Marcel et Monsieur Pagnol

Long métrage
Cinéma

Marcel et Monsieur Pagnol

Long métrage
Cinéma

Infos techniques

Titre original

Marcel et Monsieur Pagnol

Durée

90 minutes

Date de sortie en France

Pays d'origine

France : sortie le

Réalisation

Sylvain Chomet

Société de production

What The Prod
Picture Box
Bidibul Productions
Walking The Dog
Beside Productions
Magellan Films
Align
Wild Bunch
Entourage Sofica
Screen Flanders
Région de Bruxelles-Capitale
Vlaams Audiovisueel Fonds
Tax Shelter du Gouvernement Fédéral Belge
Berrymark
Luxembourg Film Fund
Netflix
BNP Paribas
Centre national du cinéma et de l'image animée (CNC)
Région Provence-Alpes-Côte d'Azur
Région Normandie
Département de l'Eure

Synopsis

En 1955, Marcel Pagnol est un cinéaste reconnu. Lorsque le magazine ELLE lui commande une rubrique sur son enfance, il y voit l’opportunité de revenir à ses débuts : l'écriture. Réalisant que sa mémoire lui fait défaut et affecté par le succès mitigé de ses dernières pièces, Pagnol commence à douter. Jusqu'à ce que le petit Marcel - le garçon qu'il a été - lui apparaisse comme par magie. Ensemble, ils vont explorer son passé et faire revivre ses souvenirs les plus chers.

Critique

Excellent

Coup de coeur

Marcel et Monsieur Pagnol est un film français réalisé par Sylvain Chomet, connu pour ses Triplettes de Belleville et son Illusionniste que nous avons adorés. Chomet signe ici un biopic inattendu consacré à Marcel Pagnol. À l’apogée de sa carrière, l'écrivain accepte la commande d’un grand magazine féminin : un feuilleton littéraire sur son enfance et ses débuts. Alors qu’il couche ses souvenirs sur le papier, surgit soudain l’enfant qu’il a été. Commence alors un dialogue fantasmé entre les deux Marcel, l’un hanté par la mémoire, l’autre porté par le futur.

[Enregistrements de localisation d'éléments]

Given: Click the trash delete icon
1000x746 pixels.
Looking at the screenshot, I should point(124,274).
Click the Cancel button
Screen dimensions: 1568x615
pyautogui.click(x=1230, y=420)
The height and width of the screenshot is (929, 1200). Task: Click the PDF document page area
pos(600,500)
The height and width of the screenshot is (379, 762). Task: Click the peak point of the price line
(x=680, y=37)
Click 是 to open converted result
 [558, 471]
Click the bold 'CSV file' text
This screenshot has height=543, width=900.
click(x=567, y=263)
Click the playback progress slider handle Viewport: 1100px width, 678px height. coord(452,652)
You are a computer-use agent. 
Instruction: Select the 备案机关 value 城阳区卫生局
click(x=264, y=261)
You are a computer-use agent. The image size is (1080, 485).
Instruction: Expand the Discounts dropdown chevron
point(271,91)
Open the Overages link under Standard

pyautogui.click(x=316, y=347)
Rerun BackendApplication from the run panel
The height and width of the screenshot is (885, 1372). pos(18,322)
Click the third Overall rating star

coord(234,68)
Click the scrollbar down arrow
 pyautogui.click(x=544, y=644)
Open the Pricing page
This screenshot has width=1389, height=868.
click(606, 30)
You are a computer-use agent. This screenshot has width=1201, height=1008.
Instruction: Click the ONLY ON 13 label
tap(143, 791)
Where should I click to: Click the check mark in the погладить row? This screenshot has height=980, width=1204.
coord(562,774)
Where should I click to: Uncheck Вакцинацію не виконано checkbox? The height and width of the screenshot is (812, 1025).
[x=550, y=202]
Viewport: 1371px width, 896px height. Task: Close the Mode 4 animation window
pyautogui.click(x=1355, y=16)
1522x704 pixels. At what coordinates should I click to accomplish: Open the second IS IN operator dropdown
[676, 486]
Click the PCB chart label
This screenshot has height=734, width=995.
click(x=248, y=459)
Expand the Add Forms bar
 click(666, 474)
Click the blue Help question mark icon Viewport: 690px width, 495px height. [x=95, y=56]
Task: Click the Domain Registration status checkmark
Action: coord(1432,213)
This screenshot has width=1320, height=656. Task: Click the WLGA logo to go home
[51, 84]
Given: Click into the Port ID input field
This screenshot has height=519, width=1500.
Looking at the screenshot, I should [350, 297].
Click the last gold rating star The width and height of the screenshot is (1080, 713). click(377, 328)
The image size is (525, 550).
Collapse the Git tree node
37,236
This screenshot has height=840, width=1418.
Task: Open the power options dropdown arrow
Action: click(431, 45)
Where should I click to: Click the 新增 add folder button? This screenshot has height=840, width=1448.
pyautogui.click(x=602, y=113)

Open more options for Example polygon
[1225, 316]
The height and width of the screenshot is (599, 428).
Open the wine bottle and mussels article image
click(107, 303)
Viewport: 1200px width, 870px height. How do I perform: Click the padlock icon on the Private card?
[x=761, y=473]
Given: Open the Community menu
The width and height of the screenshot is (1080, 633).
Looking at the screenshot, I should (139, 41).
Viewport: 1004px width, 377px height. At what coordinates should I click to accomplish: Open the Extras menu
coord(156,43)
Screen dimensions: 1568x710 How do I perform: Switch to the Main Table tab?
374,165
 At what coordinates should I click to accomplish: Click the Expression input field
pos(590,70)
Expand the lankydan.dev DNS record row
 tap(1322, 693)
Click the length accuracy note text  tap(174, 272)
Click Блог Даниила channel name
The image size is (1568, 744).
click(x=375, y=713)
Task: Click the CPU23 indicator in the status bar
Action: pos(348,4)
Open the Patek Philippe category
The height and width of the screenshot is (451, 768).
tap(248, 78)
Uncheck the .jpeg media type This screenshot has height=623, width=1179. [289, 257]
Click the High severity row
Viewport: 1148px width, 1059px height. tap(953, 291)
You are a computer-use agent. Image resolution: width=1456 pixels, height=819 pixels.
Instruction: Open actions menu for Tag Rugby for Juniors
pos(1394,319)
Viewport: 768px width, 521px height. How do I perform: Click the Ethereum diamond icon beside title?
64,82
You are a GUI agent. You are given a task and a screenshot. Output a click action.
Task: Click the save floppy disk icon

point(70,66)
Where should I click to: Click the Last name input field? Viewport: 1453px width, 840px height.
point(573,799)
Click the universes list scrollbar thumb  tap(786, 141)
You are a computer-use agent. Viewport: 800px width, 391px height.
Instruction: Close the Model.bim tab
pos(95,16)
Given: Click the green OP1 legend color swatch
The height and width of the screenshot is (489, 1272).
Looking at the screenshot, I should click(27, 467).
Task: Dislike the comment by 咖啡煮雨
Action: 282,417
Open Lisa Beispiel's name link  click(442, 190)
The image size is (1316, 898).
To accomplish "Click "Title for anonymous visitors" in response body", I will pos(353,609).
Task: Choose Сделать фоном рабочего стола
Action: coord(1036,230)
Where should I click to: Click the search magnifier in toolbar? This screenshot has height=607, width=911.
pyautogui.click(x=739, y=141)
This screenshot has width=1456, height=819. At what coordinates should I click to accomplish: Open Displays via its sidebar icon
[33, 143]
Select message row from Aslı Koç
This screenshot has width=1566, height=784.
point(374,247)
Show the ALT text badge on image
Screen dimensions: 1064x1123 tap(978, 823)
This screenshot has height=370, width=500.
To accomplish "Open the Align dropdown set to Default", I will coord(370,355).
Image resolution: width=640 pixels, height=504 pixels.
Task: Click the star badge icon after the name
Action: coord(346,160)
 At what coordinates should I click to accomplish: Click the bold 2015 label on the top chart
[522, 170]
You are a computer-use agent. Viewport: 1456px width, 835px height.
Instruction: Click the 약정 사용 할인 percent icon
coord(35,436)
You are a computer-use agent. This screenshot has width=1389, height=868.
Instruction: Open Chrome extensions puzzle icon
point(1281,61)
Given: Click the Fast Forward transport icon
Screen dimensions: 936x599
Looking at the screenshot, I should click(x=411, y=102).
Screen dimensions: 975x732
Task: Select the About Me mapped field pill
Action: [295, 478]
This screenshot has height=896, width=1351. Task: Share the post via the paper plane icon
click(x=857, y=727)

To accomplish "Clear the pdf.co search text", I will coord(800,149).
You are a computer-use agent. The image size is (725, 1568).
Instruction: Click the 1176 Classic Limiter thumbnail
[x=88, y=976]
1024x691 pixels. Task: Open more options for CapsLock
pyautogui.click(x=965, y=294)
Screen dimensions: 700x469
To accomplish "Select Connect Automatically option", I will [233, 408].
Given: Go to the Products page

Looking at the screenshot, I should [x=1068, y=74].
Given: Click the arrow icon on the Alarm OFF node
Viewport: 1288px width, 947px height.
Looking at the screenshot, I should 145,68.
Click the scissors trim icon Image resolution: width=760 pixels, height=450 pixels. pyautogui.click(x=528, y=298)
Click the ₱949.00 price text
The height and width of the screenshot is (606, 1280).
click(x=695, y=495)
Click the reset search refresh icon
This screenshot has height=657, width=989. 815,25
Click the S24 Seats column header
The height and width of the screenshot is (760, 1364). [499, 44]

= EXERCICES RÉDIGÉS =
a) Quelle durée la fiche du film indique-t-elle ?
b) Traduisez en anglais cette phrase de la fiche du film : « Lorsque le magazine ELLE lui commande une rubrique sur son enfance, il y voit l’opportunité de revenir à ses débuts : l'écriture. »
c) Pour chaque affirmation, indiquez si elle concorde avec la fiche du film, puis citez les mots décisifs : (i) le synopsis situe le début de l'histoire en 1955 ; (ii) la critique présente Sylvain Chomet comme le réalisateur des Triplettes de Belleville ; (iii) selon le synopsis, les dernières pièces de Pagnol ont remporté un grand succès.
Les enregistrements forment un matériau distinct de la fiche du film.

= CORRIGÉ PAR EXERCICE =
a) 90 minutes.

b) When ELLE magazine commissions him to write a column about his childhood, he sees it as an opportunity to return to his beginnings: writing.

c)
(i) Oui : « En 1955, Marcel Pagnol est un cinéaste reconnu. »
(ii) Oui : « réalisé par Sylvain Chomet, connu pour ses Triplettes de Belleville »
(iii) Non : « affecté par le succès mitigé de ses dernières pièces »